Unlike Blackburn’s sentimentalism, which is supposed to account for the full gamut of moral reasons, Scanlon is insistent that his contractualism is only supposed to cover one (albeit especially important) class of moral reasons that he dubs “what we owe to each other” and by which he means the “rather narrower domain of morality having to do with our duties to other people, including such things as requirements to aid them, and prohibitions against harming, killing, coercion, and deception” (p. 6). Exactly who this “we” includes is not made absolutely clear. It includes at the very least all mentally normal humans who “do, have, or will actually exist” (p. 187). Scanlon also seems to think that it will include some non-rational creatures such as children and the mentally-handicapped, although in terms of their actual participation in the contractual situation, their interests will have to be represented by “trustees” rather than by themselves (pp. 185-6).

Many questions could be asked of Blackburn’s sentimentalism and Scanlon’s contractualism and it will be the task of moral philosophers for at least the next decade to do exactly that. In the interests of brevity, I shall restrict myself to just two. The main worry I have with Blackburn’s sentimentalism relates to what exactly it is supposed to have shown. In one passage, for instance, Blackburn suggests that it is meant to have answered the question of what “explains why we think in moral terms” (RP, p. 258 : italics added). Not only that, but he explicitly distances himself from the business of answering “the justificatory, deliberative question…of the form ‘why must I do that ?’, which seeks justification not explanation” (p. 259). But surely the business of explaining why we think in moral terms is a strange thing for a philosopher of any stripes, naturalistic or otherwise, to be concerned with.

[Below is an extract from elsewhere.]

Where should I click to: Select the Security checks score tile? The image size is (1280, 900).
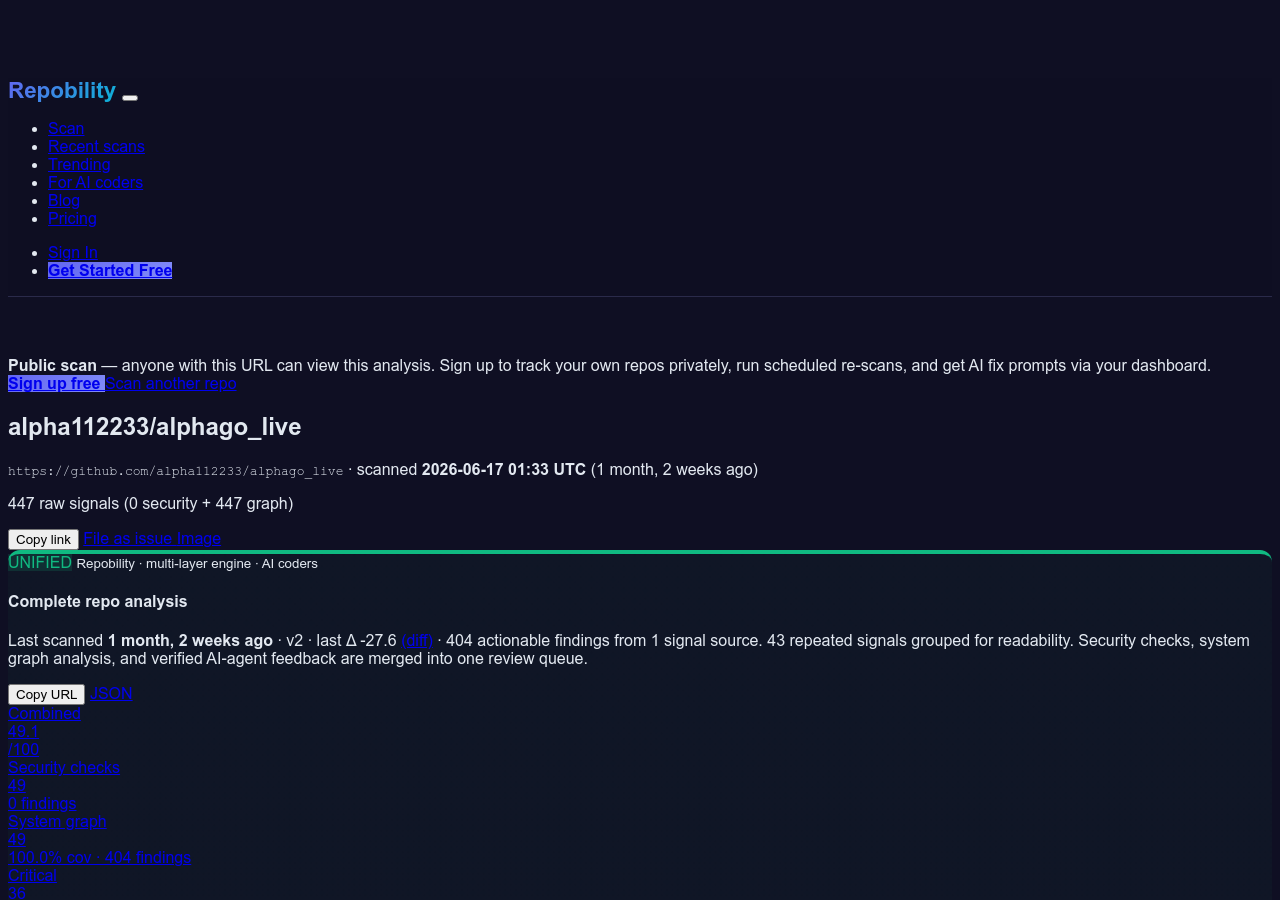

Is not such explanation rather the business of the historian, or the anthropologist, or the sociologist ? Yet, considered as a work of history, or anthropology, or sociology, Ruling Passions would surely have to be accounted a dismal failure. The idea that, as a matter of historical fact, our desires impelled us to engage in moral talk with some help from mechanisms of praise and blame is hopelessly vague and undoubtedly highly historically dubious. Even if accurate, some hard, cold evidence would be required to back it up. It seems to me that far and away the most charitable way to read Ruling Passions, then, is to ignore passages such as these and to interpret it precisely as answering “the justificatory, deliberative question”.

I have a quite different worry concerning Scanlon’s contractualism. This is that I do not think he has said nearly enough about how he is to differentiate moral reasons from non-moral (but still normative) reasons. More particularly, given both his basic idea that reasons are primitive and his understandable eagerness to avoid engaging in highly controversial metaphysics, it looks to me as though he is unable to answer this question without succumbing to the charge of circularity that has plagued contractualism since its inception. The only answer that he in fact gives is that moral reasons are those that embody the recognition of the particular value of human life and human interaction (WO, p. 106). The problem is that, as he has already acknowledged (p. 78), values themselves can only be understood in terms of reasons. So, far from avoiding the charge of circularity, this amounts to an admission that in order to differentiate moral and non-moral reasons, he must have recourse to the notion of the latter.

4. Conclusion

Only a fraction of the territory mapped out by Blackburn’s Ruling Passions and Scanlon’s What We Owe To Each Other has been covered here, and highly cursorily at that. Hopefully I have said enough, however, to convince readers that they will be well repaid by visiting the rest.